Les médecins sont au centre du débat


Ce sont les médecins praticiens qui génèrent les dépenses de santé par leurs actes et leurs prescriptions que cela soit au cabinet, en clinique ou à l’hôpital.

Les médecins ont une obligation de moyens qui les pousse vers une consommation de plus en plus importante, d’autant que cette obligation de moyens dérive actuellement à tort vers une obligation de résultats et une responsabilité objective, avec ses conséquences pénales et financières.

Cette fuite en avant est aggravée par la formation des médecins qui privilégie les scientifiques au détriment des littéraires et la technique au détriment des soins et du social. Elle est aggravée par les contrôles imposés par les tutelles qui privilégient les résultats immédiats au détriment du long terme. Elle est aggravée par le système de remboursement qui privilégie la quantité au détriment de la qualité. Elle est aggravée par le besoin d’une rémunération minimum qui influence de façon plus ou moins consciente la pratique quotidienne des praticiens.

Le tarif conventionnel de la consultation d’un médecin généraliste, ou d’un médecin spécialiste, est tout simplement ridicule quand on le rapporte au temps nécessaire pour faire correctement le travail demandé, c’est-à-dire écouter, expliquer, soigner, faire un dossier médical correct, communiquer les informations aux familles et aux médecins traitants.

La rémunération de l’activité chirurgicale est encore plus ridicule, avec un tarif conventionnel qui comprend à la fois l’intervention elle-même et le suivi post-opératoire gracieux pendant trois semaines.
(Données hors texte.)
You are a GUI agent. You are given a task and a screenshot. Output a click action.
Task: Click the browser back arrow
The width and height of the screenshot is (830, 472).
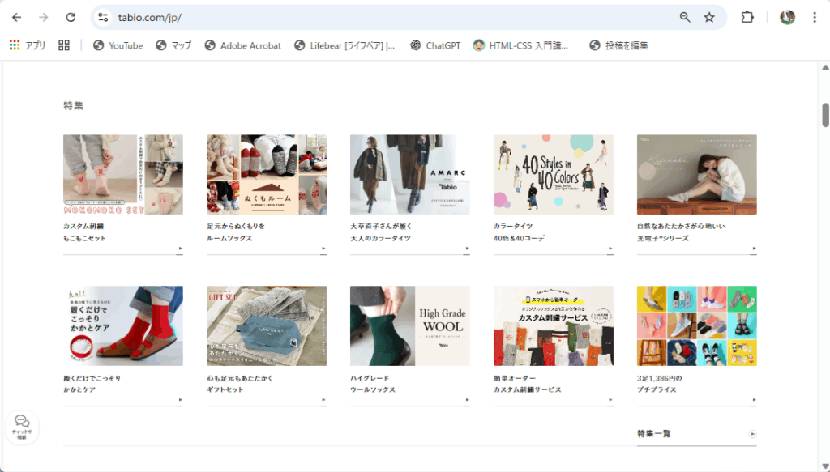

Il ne tient même pas compte de l’aide opératoire qui est complètement oublié alors que sa présence est essentielle et que la réglementation fait obligation d’avoir comme aide un infirmier spécialisé diplômé de Bloc opératoire.

 L’argumentation des gestionnaires de la Sécurité sociale qui est de dire que le médecin ou le chirurgien va se rattraper sur la moyenne de ses actes est complètement irréaliste et irresponsable. Un tel système est forcément générateur d’inflation des dépenses en jouant sur la quantité au détriment de la qualité.

Cette tarification provoque une multiplication des consultations, des examens complémentaires et des prescriptions pour avoir le temps de réfléchir et pour conserver le client. Elle entraîne une multiplication des actes chirurgicaux simples et bien côtés d’autant que les gestionnaires veulent une activité pour rentabiliser les investissements du plateau technique. Elle entraîne des rythmes de travail parfois dangereux au détriment de la qualité du service rendu, mais aussi de la santé et de la vie familiale de l’intéressé, ainsi que de ses possibilités de formation complémentaire.

Il serait fastidieux de faire la liste des excès qui peuvent êtres retrouvés dans les publications scientifiques mais aussi dans les journaux d’informations destinés au grand public. Il est évident que la nomenclature influe sur les indications et les pratiques trop souvent au détriment du patient et de l’intérêt général.

 Il faut savoir que le temps moyen d’une consultation médicale ne dépasse pas les cinq minutes dans les pays européens où la médecine est nationalisée où contrôlée de façon contractuelle. Ce temps moyen est calculé sur l’ensemble des consultations c’est-à-dire à la fois sur les vraies consultations et celles qui font seulement l’objet de renouvellement d’ordonnance parfois sans voir le patient, ou encore pire, de renouvellement d’arrêt de travail.

La politique de maîtrise des dépenses de santé qui a été faite jusqu’à maintenant ne joue que sur la quantité sans se préoccuper de la qualité. Cela veut dire une dévalorisation encore plus importante des soignants et de toute façon à terme un échec retentissant de la maîtrise, à moins de tomber dans les excès du salariat médical qui aboutira forcément au marché noir de la médecine, comme cela est arrivé dans les pays socialo-communistes de l’Europe de l’Est et plus près de nous en Angleterre, avant sa libéralisation récente.

Le seul garde-fou à ce système inflationniste est la véritable reconnaissance financière de l’acte médical et d’une façon plus générale de tous les actes de soins.